======== PAGE EXCERPT ========

Skip to content

Webhooks & Integrations

Subscribe to platform events with an HTTP endpoint. The registry POSTs JSON to you when things happen. Signed, retried, audited.

Why It Matters

A real integration with TheProtocol has to react to events that happen on the platform — an agent gets suspended, a governance proposal passes, a federation peer drifts. Three ways to do it:

  • Poll — works, burns capacity on both sides, latency = poll interval.
  • WebSocket — works for browser sessions and live admin views (the registry exposes /api/v1/ws for that). Doesn't survive a backend process restart unless you build reconnect + replay. Not a fit for "run my CI/CD pipeline when an agent gets slashed."
  • Webhooks — register a URL once, the registry POSTs to it forever, with retries, with HMAC signatures, with auto-disable on chronic failure. Backend code-friendly. This is the chapter for that.

Webhooks land in your handler with a JSON envelope, a signature header, an event-type header, and a delivery-id header. You verify the signature, do your work, return 2xx. The registry treats that as success and resets your failure counter. Return anything else (or time out, or never respond), the registry retries with exponential backoff, and after enough consecutive failures auto-disables your webhook and fires a webhook.retry_exhausted event so you can hear about your own failure mode on a different subscription if you set one up.

The Lifecycle

Six endpoints under /api/v1/developers/webhooks/*, all developer-scoped (use a developer JWT or an avreg_… API key — see Chapter 09 for the auth tiers):

MethodPathPurpose
POST/developers/webhooksRegister a new webhook. Returns the signing secret ONCE.
GET/developers/webhooksList your webhooks (no secrets in the response).
PUT/developers/webhooks/{id}Update URL / event filter / active flag.
DELETE/developers/webhooks/{id}Remove a webhook.
POST/developers/webhooks/{id}/testFire a test ping (event_type=test.ping) so you can verify your handler without waiting for a real event.
GET/developers/webhooks/{id}/deliveriesPaginated delivery history — response status, response body (first 5 KB), retry count, timestamps.

Hard limit: 10 webhooks per developer. The registry enforces this in routers/developers.py:832 on create — get to ten, delete the dead ones first.

Behind the scenes the table is developer_webhooks(id, developer_id, url, events JSONB, secret, is_active, failure_count, created_at, last_triggered_at, ...). Every delivery attempt writes one row in webhook_deliveries(id, webhook_id, event_type, payload JSONB, delivered_at, response_status, response_body, retry_count, next_retry_at, error_message). Both tables are queryable through the developer-facing /deliveries endpoint and through the admin watchtower (see § Admin Surface below).

The Payload Envelope

Every webhook POST has the same envelope shape, with data varying by event type:

json
{
  "id": "<delivery_uuid>",
  "event": "agent.suspended",
  "data": { ... event-specific fields ... },
  "timestamp": "2026-05-24T14:32:11.847123+00:00",
  "agent_did": "did:theprotocol:abc..."
}

The agent_did field is populated when the event has a single owning agent (most agent-lifecycle events do); it's null for federation-level or treasury-level events.

======== GIVEN RECORDS ========

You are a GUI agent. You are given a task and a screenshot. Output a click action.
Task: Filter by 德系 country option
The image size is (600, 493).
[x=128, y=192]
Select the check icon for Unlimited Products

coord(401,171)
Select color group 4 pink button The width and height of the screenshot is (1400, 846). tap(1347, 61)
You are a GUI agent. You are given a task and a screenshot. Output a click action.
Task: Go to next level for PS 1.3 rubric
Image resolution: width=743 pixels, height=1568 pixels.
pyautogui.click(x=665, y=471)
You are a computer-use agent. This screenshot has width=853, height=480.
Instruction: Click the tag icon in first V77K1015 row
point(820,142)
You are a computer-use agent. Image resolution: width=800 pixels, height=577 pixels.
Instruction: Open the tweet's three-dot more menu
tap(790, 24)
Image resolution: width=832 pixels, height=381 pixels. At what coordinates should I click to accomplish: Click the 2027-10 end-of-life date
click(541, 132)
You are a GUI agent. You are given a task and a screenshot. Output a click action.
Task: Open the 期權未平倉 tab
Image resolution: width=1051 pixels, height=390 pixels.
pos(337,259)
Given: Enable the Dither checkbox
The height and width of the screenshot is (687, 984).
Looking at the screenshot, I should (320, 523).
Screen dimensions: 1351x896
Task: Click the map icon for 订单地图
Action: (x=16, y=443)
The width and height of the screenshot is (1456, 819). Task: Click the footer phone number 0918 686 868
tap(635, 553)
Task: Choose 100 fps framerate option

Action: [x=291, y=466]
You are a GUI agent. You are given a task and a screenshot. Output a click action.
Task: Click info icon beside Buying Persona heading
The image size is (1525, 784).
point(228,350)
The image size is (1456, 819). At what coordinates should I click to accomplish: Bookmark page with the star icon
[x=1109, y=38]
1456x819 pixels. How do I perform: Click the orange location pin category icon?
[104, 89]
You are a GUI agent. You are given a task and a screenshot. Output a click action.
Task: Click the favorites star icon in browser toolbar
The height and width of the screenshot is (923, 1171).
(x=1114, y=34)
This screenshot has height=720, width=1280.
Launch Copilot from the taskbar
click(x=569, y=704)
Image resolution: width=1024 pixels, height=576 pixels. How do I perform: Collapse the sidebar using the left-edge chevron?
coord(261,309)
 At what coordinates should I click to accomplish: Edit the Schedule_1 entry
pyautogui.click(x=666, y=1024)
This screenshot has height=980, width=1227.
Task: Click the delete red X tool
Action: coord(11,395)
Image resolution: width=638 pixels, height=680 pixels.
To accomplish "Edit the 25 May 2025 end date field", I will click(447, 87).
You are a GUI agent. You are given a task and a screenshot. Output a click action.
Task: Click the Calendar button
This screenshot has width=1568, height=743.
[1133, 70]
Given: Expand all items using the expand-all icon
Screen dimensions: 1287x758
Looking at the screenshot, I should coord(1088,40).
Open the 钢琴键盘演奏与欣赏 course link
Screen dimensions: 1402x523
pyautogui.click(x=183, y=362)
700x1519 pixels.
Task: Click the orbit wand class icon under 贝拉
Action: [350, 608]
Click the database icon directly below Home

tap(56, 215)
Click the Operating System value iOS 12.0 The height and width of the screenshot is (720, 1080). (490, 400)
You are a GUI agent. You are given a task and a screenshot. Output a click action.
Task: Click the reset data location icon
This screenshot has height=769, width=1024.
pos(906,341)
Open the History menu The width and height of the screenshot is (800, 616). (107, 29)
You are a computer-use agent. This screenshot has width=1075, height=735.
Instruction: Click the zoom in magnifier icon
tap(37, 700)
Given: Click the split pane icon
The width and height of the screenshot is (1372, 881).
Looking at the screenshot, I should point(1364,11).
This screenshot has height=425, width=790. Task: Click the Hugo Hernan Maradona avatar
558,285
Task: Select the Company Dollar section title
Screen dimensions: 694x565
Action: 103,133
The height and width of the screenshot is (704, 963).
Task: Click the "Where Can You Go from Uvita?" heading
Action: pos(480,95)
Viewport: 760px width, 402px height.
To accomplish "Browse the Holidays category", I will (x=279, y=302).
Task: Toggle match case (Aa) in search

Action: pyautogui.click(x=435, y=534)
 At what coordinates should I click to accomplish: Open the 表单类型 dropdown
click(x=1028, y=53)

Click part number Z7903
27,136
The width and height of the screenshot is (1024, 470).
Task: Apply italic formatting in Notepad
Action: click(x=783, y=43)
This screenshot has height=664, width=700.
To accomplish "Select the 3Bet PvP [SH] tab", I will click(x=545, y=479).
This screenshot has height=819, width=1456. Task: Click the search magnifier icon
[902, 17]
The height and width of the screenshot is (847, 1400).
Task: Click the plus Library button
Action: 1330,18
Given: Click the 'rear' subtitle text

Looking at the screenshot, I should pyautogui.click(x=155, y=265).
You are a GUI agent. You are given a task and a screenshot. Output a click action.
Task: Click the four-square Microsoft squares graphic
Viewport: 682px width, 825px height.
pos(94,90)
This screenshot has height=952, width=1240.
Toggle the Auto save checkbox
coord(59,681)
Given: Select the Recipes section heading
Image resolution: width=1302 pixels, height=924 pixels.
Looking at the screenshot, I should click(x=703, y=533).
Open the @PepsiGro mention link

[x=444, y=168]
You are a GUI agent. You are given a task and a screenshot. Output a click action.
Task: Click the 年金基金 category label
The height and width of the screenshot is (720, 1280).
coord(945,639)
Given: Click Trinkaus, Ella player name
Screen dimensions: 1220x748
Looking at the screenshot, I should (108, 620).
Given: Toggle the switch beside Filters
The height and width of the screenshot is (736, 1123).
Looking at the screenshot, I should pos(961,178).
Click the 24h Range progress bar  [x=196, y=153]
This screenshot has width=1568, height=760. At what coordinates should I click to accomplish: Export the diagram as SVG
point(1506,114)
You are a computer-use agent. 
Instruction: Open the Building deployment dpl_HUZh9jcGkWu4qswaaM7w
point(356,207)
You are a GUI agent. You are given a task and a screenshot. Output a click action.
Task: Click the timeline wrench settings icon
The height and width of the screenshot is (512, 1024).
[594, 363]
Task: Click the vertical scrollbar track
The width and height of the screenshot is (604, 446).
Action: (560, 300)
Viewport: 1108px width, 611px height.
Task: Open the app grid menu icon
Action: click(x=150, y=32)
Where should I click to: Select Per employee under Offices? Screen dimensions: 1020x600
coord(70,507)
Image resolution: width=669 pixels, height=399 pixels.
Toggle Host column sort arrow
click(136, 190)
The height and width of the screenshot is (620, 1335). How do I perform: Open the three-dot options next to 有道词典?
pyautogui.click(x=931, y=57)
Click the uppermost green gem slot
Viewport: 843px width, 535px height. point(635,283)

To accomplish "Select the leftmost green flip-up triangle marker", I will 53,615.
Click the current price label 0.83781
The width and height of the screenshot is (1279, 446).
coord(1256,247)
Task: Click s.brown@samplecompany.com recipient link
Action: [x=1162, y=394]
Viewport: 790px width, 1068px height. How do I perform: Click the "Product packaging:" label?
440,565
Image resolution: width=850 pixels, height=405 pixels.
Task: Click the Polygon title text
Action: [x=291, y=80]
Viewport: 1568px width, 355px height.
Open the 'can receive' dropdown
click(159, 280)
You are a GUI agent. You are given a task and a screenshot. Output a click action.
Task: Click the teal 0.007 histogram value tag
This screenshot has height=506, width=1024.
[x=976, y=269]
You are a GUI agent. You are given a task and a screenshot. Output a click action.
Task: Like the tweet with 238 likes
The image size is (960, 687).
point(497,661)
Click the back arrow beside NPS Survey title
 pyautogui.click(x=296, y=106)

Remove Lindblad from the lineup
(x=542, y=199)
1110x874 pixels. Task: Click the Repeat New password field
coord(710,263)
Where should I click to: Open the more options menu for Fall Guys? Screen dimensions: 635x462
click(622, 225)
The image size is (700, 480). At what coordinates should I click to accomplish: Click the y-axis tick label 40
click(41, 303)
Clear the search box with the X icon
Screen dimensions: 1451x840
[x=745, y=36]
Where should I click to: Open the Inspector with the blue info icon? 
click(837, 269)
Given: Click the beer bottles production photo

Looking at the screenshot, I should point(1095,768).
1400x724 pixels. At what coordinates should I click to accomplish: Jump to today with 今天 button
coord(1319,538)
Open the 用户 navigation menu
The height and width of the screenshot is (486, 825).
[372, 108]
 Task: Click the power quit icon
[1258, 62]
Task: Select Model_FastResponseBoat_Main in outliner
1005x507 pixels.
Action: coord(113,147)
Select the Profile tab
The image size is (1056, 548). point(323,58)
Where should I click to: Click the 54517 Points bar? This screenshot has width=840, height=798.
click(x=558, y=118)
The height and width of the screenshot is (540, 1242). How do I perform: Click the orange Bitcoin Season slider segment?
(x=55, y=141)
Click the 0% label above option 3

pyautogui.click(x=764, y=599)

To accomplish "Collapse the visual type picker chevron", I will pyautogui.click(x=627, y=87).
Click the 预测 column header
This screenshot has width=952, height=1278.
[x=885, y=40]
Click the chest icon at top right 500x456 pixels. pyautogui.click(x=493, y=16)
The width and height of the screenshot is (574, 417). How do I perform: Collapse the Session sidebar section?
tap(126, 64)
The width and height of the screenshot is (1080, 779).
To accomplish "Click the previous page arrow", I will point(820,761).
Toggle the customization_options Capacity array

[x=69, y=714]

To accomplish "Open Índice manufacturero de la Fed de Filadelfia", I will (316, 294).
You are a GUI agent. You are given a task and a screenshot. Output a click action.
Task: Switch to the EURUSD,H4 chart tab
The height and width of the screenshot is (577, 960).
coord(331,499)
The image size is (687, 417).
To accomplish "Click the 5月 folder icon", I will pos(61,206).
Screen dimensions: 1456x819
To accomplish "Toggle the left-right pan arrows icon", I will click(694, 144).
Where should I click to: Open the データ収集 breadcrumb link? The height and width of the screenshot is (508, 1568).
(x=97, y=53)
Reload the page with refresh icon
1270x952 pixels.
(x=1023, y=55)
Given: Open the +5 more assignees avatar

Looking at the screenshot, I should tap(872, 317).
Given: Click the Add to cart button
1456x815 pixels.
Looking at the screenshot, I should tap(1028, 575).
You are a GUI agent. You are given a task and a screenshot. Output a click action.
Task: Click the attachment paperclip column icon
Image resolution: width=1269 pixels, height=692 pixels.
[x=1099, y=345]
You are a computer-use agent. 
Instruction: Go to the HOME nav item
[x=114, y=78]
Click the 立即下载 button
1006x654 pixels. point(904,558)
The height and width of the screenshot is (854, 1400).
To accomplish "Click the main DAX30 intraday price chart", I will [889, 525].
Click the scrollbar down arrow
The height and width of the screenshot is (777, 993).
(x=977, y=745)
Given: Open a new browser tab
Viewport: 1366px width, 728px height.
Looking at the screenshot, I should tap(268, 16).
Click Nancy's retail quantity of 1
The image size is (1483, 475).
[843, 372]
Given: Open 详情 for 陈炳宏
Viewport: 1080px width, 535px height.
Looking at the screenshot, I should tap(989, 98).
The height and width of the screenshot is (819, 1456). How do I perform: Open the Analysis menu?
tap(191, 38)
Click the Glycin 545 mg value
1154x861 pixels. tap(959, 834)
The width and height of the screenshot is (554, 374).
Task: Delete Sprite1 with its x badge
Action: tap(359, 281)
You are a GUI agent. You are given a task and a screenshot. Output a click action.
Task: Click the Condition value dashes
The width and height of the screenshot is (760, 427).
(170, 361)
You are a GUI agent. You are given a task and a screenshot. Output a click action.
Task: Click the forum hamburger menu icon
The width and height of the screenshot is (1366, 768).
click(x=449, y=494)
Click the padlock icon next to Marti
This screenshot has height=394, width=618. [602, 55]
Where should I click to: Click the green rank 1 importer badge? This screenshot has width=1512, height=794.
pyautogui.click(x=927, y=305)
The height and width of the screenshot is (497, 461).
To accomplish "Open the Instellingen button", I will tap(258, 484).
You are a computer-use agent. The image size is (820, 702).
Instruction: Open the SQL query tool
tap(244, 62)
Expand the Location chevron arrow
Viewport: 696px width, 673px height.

========

◆ **OBJECTIVE 1**
Copy the stretch of the webhooks page from "The Lifecycle" through "retry count, timestamps." word for word.
◆ **OBJECTIVE 2**
Quote the stretch of the rows from the line that contains "1456x819 pixels. How" through the line that contains "(x=1114, y=34)", including both of those lines.
The webhooks page and the rows come from separate sources.

◆ **WORKED SOLUTION 1**
The Lifecycle

Six endpoints under /api/v1/developers/webhooks/*, all developer-scoped (use a developer JWT or an avreg_… API key — see Chapter 09 for the auth tiers):

MethodPathPurpose
POST/developers/webhooksRegister a new webhook. Returns the signing secret ONCE.
GET/developers/webhooksList your webhooks (no secrets in the response).
PUT/developers/webhooks/{id}Update URL / event filter / active flag.
DELETE/developers/webhooks/{id}Remove a webhook.
POST/developers/webhooks/{id}/testFire a test ping (event_type=test.ping) so you can verify your handler without waiting for a real event.
GET/developers/webhooks/{id}/deliveriesPaginated delivery history — response status, response body (first 5 KB), retry count, timestamps.

◆ **WORKED SOLUTION 2**
1456x819 pixels. How do I perform: Click the orange location pin category icon?
[104, 89]
You are a GUI agent. You are given a task and a screenshot. Output a click action.
Task: Click the favorites star icon in browser toolbar
The height and width of the screenshot is (923, 1171).
(x=1114, y=34)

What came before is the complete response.